There is not yet a true self-driving car at Level 5, which we don’t yet even know if this will be possible to achieve, and nor how long it will take to get there.
Meanwhile, the Level 4 efforts are gradually trying to get some traction by undergoing very narrow and selective public roadway trials, though there is controversy over whether this testing should be allowed per se (we are all life-or-death guinea pigs in an experiment taking place on our highways and byways, some point out).
Since semi-autonomous cars require a human driver, the adoption of those types of cars won’t be markedly different than driving conventional cars, so it’s unlikely to have much of an impact on how many miles we opt to travel.

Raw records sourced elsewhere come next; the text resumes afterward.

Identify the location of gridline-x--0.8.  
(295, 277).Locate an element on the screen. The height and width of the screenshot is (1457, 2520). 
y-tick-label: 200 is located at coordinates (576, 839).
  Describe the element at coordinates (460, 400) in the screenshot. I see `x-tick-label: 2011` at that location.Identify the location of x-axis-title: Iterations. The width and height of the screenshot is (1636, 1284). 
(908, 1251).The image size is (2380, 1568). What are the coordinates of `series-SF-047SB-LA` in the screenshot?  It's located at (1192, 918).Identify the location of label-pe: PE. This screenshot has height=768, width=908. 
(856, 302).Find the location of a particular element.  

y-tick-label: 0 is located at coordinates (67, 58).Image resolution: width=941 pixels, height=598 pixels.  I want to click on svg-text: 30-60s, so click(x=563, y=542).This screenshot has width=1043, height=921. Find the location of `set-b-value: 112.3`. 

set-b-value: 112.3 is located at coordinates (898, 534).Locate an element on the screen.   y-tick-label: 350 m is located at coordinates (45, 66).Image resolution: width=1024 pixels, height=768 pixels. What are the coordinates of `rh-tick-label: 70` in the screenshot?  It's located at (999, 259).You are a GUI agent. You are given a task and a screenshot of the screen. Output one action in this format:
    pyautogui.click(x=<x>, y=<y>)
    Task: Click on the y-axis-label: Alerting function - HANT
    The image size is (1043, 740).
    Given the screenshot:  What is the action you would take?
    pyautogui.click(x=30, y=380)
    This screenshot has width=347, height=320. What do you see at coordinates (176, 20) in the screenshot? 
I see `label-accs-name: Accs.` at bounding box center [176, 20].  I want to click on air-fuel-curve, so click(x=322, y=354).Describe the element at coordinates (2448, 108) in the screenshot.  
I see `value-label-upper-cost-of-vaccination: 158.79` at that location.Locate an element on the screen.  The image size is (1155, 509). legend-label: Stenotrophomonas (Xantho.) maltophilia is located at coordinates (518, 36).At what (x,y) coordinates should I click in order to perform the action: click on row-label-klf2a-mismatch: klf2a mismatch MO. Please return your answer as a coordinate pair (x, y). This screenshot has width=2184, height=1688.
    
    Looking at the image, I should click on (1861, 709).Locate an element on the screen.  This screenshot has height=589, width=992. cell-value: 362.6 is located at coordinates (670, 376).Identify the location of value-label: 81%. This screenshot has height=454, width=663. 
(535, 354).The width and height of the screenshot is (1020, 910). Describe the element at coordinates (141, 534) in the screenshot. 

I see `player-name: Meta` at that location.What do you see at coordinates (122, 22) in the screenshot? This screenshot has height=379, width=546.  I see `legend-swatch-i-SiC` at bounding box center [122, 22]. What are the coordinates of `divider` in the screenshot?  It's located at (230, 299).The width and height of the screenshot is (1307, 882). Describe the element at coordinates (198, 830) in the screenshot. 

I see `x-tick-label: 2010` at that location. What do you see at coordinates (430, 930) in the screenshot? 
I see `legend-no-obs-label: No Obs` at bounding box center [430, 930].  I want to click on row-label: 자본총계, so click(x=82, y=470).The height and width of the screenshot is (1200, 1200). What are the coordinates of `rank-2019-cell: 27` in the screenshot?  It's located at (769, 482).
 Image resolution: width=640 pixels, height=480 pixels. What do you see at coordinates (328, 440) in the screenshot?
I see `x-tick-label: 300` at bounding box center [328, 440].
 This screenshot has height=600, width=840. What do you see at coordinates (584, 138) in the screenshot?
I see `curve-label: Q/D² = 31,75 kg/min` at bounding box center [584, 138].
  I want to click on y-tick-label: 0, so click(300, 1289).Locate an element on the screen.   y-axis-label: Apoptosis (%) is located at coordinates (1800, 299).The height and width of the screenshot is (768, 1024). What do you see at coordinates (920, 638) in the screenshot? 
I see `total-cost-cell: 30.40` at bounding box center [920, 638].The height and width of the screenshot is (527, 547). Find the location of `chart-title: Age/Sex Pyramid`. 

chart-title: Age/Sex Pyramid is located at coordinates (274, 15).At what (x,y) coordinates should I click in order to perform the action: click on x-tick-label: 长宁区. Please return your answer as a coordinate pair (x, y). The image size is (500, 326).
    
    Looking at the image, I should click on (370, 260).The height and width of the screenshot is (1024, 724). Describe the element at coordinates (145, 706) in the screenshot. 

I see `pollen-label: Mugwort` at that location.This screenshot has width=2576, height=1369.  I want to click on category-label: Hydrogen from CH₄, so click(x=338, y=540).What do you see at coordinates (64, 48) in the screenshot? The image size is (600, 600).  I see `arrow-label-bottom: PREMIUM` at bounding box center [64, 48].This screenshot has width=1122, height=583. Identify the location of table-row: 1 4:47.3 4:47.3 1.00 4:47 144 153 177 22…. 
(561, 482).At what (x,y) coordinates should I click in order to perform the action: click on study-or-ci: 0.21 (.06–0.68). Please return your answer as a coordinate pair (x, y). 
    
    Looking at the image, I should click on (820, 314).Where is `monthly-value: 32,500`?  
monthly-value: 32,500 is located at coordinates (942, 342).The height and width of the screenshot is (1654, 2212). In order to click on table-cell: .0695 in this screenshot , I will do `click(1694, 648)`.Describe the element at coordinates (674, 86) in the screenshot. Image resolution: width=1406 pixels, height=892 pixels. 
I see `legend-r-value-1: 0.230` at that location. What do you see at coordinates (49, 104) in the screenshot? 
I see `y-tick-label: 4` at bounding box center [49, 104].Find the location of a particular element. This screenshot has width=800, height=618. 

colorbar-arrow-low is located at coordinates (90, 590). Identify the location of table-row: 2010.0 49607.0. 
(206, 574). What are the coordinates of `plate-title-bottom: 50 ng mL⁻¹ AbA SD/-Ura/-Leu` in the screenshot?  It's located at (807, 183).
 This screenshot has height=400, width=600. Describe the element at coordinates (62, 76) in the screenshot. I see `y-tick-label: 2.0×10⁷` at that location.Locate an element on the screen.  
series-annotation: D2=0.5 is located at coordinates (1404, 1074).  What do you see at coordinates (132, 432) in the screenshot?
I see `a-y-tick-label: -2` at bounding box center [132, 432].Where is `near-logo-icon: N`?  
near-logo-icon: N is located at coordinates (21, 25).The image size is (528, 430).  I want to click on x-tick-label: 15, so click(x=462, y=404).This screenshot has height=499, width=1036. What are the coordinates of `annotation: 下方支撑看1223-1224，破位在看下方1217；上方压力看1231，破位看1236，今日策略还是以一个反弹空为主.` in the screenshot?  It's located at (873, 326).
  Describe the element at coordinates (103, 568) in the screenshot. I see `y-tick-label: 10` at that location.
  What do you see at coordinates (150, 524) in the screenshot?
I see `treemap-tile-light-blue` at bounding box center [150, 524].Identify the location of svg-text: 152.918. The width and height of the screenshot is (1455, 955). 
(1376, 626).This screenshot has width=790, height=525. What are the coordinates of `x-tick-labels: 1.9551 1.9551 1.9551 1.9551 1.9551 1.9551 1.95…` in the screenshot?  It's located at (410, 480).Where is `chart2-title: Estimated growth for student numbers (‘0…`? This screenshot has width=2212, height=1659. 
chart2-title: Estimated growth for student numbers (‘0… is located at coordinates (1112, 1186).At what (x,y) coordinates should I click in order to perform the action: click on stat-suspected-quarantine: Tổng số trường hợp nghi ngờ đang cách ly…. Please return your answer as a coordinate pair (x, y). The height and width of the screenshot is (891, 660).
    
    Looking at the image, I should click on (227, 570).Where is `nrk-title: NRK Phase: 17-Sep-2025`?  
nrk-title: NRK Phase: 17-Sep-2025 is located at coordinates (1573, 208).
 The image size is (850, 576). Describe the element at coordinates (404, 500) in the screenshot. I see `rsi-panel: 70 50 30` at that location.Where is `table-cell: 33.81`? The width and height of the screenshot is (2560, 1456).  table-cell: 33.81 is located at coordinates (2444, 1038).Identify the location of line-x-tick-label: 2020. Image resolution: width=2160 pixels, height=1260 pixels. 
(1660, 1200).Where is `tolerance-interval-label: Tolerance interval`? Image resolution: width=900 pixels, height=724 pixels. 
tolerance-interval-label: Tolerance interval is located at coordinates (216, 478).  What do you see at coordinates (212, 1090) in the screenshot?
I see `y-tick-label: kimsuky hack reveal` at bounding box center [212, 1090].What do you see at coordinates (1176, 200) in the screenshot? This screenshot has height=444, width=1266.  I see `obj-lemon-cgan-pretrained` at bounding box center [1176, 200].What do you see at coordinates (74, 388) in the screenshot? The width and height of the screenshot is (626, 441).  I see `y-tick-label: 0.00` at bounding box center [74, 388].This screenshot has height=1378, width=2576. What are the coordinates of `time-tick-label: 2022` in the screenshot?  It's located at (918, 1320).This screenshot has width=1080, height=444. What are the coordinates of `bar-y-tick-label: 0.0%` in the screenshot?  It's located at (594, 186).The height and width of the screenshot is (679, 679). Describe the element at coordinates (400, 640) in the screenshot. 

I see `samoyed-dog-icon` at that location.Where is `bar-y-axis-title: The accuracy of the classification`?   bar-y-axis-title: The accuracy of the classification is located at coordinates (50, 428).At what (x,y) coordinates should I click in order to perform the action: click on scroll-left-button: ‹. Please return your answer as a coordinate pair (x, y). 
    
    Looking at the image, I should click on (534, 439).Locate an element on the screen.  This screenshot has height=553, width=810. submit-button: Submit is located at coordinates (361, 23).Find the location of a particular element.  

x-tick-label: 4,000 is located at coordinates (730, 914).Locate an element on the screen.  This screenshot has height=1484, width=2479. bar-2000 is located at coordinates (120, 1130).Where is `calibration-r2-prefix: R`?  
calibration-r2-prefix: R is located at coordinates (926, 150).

For semi-autonomous cars, it is equally important that I mention a disturbing aspect that’s been arising, namely that despite those human drivers that keep posting videos of themselves falling asleep at the wheel of a Level 2 or Level 3 car, we all need to avoid being misled into believing that the driver can take away their attention from the driving task while driving a semi-autonomous car.
You are the responsible party for the driving actions of the car, regardless of how much automation might be tossed into a Level 2 or Level 3.
Self-Driving Cars And Distances Traveled
For Level 4 and Level 5 true self-driving cars, there won’t be a human driver involved in the driving task.
All occupants will be passengers.
For those of you that use ridesharing today, you’ll be joined by millions upon millions of other Americans that will be doing the same, except there won’t be a human driver behind the wheel anymore.
Similar to requesting a ridesharing trip of today, we will all merely consult our smartphone and request a lift. The nearest self-driving car will respond to your request and arrive to pick you up.
Some believe that we’ll have so many self-driving cars on our roads that they’ll be quick to reach you.
Furthermore, these driverless cars will be roaming and meandering constantly, awaiting the next request for a pick-up, and thus will be statistically close to you whenever you request a ride.
Nobody is sure what the cost to use self-driving cars will be, but let’s assume for the moment that the cost is less than today’s human-driven ridesharing services. Indeed, assume that the cost is a lot lower, perhaps several times less than a human-driven alternative.
Let’s put two and two together.
Ubiquitous driverless cars, ready to give you a lift, doing so at a minimal cost, and can whisk you to whatever destination you specify.
The AI that’s driving the car won’t berate you for going a half-block.
No need to carry on idle chit chat with the AI.